__Exercise directions__:
Return, unchanged, the rows from the line containing "Screen dimensions: 1280x800" through the end of the rows, both ends included.
[Start Exercise inputs]
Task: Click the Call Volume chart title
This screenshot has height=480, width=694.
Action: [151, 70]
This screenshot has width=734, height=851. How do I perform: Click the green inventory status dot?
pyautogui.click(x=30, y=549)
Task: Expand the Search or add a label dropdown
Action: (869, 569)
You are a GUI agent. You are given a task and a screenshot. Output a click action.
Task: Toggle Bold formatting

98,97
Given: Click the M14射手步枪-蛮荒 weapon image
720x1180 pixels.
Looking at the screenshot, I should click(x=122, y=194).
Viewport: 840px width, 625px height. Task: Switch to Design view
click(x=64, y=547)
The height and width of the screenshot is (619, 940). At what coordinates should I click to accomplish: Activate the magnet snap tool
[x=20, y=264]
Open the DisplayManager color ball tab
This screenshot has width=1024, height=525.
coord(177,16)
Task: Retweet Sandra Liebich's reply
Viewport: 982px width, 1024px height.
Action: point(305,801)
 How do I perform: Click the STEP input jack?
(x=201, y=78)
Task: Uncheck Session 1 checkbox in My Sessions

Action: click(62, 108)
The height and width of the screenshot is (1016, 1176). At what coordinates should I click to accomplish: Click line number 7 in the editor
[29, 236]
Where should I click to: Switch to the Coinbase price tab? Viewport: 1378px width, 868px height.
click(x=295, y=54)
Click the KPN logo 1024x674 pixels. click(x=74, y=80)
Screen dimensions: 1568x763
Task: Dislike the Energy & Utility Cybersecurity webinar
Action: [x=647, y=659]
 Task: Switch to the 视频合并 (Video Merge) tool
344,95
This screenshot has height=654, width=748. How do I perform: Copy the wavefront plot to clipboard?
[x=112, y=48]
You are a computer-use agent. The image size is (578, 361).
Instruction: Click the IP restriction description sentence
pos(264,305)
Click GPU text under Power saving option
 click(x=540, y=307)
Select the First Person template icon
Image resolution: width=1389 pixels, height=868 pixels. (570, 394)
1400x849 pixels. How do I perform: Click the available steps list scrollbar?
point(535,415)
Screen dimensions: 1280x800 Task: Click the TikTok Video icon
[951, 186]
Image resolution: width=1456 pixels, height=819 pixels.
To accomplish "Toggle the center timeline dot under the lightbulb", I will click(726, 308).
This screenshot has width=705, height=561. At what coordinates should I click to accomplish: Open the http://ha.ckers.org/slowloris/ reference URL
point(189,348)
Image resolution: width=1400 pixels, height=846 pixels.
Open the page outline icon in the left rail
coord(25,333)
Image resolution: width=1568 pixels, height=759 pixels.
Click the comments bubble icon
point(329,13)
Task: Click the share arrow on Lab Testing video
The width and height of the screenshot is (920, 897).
[End Exercise inputs]
__Final result__:
Screen dimensions: 1280x800 Task: Click the TikTok Video icon
[951, 186]
Image resolution: width=1456 pixels, height=819 pixels.
To accomplish "Toggle the center timeline dot under the lightbulb", I will click(726, 308).
This screenshot has width=705, height=561. At what coordinates should I click to accomplish: Open the http://ha.ckers.org/slowloris/ reference URL
point(189,348)
Image resolution: width=1400 pixels, height=846 pixels.
Open the page outline icon in the left rail
coord(25,333)
Image resolution: width=1568 pixels, height=759 pixels.
Click the comments bubble icon
point(329,13)
Task: Click the share arrow on Lab Testing video
The width and height of the screenshot is (920, 897).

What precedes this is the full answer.